Avoid waiting on validation during rolling update for inapplicable instance groups #10065

bharath-123 · 2020-10-17T19:17:01Z

When an error occurs during cluster validation during a rolling update, the validation phase waits for a certain period of time before continuing.

We can avoid this wait for certain errors inapplicable to an instance group whose rolling update occurring. eg: When a node in a different instance group is terminated leading to a error regarding instance group target size being lesser than expected. For such errors we do not want rolling update on the instance group to wait for errors on inapplicable instance groups.

Fixes #10009

Really appreciate the review comments and discussions. Working on this PR so far has been a great experience for me.

k8s-ci-robot · 2020-10-17T19:17:09Z

Welcome @bharath-123!

It looks like this is your first PR to kubernetes/kops 🎉. Please refer to our pull request process documentation to help your PR have a smooth ride to approval.

You will be prompted by a bot to use commands during the review process. Do not be afraid to follow the prompts! It is okay to experiment. Here is the bot commands documentation.

You can also check if kubernetes/kops has its own contribution guidelines.

You may want to refer to our testing guide if you run into trouble with your tests not passing.

If you are having difficulty getting your pull request seen, please follow the recommended escalation practices. Also, for tips and tricks in the contribution process you may want to read the Kubernetes contributor cheat sheet. We want to make sure your contribution gets all the attention it needs!

Thank you, and welcome to Kubernetes. 😃

k8s-ci-robot · 2020-10-17T19:17:09Z

Hi @bharath-123. Thanks for your PR.

I'm waiting for a kubernetes member to verify that this patch is reasonable to test. If it is, they should reply with /ok-to-test on its own line. Until that is done, I will not automatically test new commits in this PR, but the usual testing commands by org members will still work. Regular contributors should join the org to skip this step.

Once the patch is verified, the new status will be reflected by the ok-to-test label.

I understand the commands that are listed here.

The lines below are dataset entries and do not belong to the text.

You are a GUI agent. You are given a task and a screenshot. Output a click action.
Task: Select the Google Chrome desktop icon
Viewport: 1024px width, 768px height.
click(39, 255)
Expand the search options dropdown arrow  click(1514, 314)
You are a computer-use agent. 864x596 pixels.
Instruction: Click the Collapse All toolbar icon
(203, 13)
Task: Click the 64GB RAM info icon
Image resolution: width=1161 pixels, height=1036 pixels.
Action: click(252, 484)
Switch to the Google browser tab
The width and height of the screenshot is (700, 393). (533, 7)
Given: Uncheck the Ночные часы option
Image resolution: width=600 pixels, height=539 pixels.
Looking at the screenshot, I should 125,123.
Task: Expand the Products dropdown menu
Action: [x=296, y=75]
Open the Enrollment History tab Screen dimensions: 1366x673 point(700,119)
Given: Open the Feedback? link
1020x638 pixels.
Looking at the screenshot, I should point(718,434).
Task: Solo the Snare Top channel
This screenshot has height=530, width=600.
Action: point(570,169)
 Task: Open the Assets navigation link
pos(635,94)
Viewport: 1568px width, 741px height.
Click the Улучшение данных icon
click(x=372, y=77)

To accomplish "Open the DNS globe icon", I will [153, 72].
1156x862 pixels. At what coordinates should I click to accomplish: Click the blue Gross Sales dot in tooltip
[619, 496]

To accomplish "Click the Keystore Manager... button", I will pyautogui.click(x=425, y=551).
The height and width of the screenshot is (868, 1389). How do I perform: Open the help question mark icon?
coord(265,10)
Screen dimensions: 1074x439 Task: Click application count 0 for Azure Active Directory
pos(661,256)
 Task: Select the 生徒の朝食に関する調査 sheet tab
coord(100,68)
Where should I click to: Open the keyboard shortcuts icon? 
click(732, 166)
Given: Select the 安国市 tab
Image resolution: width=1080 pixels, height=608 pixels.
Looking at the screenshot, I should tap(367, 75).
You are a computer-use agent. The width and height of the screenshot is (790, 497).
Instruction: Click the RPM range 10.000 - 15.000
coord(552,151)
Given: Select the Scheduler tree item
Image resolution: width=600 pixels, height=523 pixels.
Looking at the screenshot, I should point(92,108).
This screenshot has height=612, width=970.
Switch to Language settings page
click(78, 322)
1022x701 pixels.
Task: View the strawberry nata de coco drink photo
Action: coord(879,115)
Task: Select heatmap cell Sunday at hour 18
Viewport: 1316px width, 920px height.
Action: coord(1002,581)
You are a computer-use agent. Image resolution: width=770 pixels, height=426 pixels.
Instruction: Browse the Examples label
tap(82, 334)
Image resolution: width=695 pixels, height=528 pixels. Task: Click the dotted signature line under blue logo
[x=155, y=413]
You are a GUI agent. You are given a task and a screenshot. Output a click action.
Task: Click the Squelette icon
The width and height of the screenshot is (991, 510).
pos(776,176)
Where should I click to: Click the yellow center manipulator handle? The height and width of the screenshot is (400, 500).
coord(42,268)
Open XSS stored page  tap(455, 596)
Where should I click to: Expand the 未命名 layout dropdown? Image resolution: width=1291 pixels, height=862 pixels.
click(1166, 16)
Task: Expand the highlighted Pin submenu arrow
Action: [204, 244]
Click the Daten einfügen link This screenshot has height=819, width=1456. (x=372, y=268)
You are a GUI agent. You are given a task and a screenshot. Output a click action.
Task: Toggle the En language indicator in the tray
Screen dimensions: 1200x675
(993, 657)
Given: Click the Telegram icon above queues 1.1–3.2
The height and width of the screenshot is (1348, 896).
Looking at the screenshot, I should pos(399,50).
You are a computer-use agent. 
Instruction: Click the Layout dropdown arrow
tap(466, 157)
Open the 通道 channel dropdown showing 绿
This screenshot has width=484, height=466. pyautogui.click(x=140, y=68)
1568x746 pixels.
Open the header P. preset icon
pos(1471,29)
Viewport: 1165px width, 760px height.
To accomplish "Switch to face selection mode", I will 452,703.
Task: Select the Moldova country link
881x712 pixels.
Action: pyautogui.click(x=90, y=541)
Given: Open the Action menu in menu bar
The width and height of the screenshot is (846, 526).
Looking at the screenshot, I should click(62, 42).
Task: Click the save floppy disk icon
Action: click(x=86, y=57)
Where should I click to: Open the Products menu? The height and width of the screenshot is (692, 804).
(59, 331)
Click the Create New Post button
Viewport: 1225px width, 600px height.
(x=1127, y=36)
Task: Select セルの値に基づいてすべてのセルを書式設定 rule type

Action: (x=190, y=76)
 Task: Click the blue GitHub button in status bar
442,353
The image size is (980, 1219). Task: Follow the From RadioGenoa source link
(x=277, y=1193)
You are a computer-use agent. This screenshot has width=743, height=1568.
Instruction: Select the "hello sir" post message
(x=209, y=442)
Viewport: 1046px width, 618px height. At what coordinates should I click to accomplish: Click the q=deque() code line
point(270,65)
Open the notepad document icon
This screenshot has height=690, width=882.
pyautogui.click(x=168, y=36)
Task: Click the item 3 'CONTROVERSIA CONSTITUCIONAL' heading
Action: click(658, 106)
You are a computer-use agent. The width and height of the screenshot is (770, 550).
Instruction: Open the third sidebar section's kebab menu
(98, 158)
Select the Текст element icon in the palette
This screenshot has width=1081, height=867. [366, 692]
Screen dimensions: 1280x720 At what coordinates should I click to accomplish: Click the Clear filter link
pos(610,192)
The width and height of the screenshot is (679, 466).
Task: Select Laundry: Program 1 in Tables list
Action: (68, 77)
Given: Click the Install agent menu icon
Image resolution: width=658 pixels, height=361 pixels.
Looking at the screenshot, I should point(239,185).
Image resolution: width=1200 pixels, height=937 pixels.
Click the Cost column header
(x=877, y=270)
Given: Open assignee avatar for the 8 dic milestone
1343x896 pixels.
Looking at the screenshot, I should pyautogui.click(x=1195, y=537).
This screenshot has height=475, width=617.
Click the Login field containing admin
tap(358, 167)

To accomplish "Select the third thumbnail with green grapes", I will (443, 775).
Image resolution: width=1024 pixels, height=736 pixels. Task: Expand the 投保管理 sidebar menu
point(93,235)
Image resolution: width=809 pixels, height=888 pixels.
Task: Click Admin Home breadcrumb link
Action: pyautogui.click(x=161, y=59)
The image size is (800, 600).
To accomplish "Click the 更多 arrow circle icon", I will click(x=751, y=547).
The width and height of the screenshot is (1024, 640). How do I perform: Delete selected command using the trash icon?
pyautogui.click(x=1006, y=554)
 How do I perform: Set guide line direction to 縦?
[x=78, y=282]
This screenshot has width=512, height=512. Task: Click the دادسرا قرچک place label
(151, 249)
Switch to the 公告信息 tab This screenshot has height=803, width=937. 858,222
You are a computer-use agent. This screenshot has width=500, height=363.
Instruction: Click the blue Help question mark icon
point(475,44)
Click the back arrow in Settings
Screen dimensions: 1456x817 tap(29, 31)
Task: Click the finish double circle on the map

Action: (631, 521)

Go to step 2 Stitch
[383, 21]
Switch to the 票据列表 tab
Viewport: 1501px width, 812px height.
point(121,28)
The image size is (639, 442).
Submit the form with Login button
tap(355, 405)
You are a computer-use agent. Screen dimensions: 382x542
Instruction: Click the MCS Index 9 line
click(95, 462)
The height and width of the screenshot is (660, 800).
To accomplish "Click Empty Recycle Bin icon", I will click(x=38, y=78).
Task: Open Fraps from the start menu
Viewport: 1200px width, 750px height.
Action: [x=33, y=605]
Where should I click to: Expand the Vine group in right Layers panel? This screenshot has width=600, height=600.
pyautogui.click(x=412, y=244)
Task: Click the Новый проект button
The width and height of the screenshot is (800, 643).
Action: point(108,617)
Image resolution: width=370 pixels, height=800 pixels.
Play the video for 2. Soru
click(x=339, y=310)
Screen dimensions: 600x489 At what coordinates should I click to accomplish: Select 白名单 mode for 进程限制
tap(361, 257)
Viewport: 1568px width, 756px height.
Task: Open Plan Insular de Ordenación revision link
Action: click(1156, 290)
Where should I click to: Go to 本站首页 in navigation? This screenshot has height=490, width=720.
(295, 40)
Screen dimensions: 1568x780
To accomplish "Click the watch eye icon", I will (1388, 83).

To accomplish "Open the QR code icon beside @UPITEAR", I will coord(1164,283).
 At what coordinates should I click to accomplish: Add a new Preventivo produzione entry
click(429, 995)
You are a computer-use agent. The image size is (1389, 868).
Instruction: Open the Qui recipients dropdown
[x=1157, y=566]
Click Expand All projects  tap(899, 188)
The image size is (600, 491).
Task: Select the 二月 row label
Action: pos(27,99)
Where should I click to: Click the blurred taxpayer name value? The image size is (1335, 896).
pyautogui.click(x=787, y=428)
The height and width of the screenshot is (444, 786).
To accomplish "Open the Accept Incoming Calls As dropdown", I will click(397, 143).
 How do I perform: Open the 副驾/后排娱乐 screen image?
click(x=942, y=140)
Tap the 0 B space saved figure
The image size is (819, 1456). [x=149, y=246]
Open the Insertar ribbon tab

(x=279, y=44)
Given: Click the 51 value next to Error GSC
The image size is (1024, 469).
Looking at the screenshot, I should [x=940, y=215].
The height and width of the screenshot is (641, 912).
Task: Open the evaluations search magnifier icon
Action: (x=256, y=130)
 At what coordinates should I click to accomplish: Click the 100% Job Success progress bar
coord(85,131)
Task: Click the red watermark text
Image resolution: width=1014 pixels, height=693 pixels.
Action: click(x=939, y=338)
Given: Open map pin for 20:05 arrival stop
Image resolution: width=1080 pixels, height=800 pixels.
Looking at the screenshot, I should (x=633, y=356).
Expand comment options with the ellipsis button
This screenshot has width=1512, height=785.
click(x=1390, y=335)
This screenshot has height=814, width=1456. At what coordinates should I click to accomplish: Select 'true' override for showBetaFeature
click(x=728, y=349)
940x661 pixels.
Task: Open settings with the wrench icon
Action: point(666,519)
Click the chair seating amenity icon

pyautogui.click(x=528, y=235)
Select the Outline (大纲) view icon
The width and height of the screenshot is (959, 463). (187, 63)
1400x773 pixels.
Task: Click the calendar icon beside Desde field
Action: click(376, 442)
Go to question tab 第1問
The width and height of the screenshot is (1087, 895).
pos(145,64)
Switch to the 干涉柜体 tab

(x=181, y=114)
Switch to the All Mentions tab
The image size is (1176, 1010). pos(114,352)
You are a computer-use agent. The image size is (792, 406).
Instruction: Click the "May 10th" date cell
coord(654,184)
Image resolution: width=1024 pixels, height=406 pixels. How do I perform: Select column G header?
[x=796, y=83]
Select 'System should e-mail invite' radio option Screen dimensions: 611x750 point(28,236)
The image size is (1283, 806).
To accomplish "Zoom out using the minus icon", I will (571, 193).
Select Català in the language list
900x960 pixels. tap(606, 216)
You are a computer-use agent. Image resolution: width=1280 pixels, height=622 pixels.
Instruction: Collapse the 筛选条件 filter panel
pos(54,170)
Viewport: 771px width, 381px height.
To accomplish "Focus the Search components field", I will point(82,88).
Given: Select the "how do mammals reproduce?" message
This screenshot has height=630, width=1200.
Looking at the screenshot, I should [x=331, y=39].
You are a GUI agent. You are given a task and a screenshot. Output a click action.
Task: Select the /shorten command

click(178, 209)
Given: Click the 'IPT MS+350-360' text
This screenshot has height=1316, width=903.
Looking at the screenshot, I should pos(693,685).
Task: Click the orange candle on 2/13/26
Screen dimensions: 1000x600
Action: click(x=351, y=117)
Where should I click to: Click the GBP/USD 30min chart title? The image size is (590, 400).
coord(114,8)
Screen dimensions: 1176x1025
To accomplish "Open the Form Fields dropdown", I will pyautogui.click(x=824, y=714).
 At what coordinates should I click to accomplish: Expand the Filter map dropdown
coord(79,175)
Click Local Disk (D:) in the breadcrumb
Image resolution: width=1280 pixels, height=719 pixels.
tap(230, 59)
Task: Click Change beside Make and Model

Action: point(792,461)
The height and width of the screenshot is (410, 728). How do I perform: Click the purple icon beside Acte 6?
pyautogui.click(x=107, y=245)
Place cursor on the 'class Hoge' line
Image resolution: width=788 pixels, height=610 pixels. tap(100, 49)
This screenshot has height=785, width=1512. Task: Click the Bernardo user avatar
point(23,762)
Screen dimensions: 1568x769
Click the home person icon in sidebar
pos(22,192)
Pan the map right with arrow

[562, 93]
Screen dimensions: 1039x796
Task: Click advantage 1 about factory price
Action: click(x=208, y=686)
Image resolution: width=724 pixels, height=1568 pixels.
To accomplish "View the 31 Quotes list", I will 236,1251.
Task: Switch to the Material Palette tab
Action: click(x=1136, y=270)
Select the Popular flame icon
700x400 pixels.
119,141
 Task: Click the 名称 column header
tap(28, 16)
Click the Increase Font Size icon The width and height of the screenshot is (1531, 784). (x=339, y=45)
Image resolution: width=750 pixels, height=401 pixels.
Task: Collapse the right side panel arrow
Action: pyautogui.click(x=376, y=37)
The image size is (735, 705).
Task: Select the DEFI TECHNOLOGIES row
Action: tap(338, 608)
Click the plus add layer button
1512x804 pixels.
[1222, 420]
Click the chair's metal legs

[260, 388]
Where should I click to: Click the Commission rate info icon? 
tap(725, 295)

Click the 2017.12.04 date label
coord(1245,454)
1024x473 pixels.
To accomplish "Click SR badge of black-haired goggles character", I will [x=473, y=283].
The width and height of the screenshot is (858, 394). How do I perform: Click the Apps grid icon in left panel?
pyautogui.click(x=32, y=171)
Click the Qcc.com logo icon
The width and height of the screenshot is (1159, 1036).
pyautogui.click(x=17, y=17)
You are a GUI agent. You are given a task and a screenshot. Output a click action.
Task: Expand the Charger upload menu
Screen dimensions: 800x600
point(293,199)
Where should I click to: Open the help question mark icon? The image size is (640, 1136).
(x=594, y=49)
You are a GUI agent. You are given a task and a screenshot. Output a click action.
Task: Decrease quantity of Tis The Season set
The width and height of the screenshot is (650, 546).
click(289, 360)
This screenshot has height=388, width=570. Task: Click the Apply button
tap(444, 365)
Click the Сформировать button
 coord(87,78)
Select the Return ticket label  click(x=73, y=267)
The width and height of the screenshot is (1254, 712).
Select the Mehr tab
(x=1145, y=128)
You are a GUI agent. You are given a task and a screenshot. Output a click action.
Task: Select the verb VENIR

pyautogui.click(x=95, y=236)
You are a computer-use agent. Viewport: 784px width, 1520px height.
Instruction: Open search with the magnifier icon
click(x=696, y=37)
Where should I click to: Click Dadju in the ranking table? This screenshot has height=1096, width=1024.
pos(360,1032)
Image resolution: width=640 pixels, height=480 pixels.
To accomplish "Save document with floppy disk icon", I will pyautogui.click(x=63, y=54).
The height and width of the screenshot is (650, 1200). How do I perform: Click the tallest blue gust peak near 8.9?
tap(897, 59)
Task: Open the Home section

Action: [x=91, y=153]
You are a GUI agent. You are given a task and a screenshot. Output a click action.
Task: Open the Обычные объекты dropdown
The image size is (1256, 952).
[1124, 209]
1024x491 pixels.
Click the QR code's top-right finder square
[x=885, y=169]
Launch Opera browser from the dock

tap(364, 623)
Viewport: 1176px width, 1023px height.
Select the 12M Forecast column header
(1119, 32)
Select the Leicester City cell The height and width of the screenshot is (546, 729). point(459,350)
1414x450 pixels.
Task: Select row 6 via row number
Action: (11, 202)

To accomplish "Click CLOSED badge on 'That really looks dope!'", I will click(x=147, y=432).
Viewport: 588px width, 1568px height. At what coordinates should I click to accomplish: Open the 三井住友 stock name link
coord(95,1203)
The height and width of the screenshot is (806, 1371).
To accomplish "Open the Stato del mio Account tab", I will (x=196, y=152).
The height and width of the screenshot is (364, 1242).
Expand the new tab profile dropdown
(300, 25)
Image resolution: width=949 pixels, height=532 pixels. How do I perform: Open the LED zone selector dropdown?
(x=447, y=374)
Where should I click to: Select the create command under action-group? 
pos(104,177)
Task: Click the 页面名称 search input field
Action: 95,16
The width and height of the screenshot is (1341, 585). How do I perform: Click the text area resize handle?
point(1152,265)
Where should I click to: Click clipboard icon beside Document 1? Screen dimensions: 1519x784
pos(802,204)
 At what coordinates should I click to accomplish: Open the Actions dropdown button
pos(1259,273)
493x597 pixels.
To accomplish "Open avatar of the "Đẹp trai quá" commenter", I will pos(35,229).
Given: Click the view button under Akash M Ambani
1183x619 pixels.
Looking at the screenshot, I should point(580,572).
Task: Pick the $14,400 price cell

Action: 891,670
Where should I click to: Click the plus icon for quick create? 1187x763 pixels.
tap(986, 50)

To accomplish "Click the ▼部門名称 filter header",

Instructions for interacting with me using PR comments are available here. If you have questions or suggestions related to my behavior, please file an issue against the kubernetes/test-infra repository.

hakman · 2020-10-18T15:40:32Z

/cc @olemarkus @johngmyers

johngmyers · 2020-10-18T18:57:33Z

/ok-to-test

bharath-123 · 2020-10-18T19:31:14Z

Seems like some static checks and format tests are failing. Should have run gofmt and a bunch of other static checks before raising the PR. Will do so now.

johngmyers

You'll need to run make gofmt and fix that duplicate import in order to fix those failed tests.

A useful unit test for rolling update would be to mock in a validation failure for a nodes group that is not selected for update and verify that the rolling update completes regardless.

The validation unit tests should be updated to assert that the instanceGroup field is filled in appropriately.

In collectPodFailures, failures for pods of priority system-node-critical should be marked as being specific to the pod's node's group. These are typically things like CNI DaemonSets. Pods that are system-cluster-critical, on the other hand, are cluster-level failures.

johngmyers · 2020-10-18T19:19:16Z

pkg/instancegroups/instancegroups.go

+		// TODO: Should we check if we have enough time left before the deadline? 
+		if shouldWaitBeforeRetry(result.Failures, group) {
+			time.Sleep(c.ValidateTickDuration)
+		}


There's a logic error here: when shouldWaitBeforeRetry fails, instead of letting the validation succeed and proceeding with updating the next node it instead goes into a fast spinloop.

When all failures are inapplicable it should go through the code block that increments successCount.

One question, even if the failures are inapplicable and we skip the wait period. We definitely want to log the failures right? I think we would need to change the log messages here if I am right. If the validation fails and the failures are inapplicable, showing the failure log messages and a cluster validated messages would be very unintuitive for the sys admins.
I am planning to copy this block of code and add in the else stmt if shouldWaitBeforeRetry fails. I will change up the log messages to indicate that there were failures but they were ignored because they are in a different instance group.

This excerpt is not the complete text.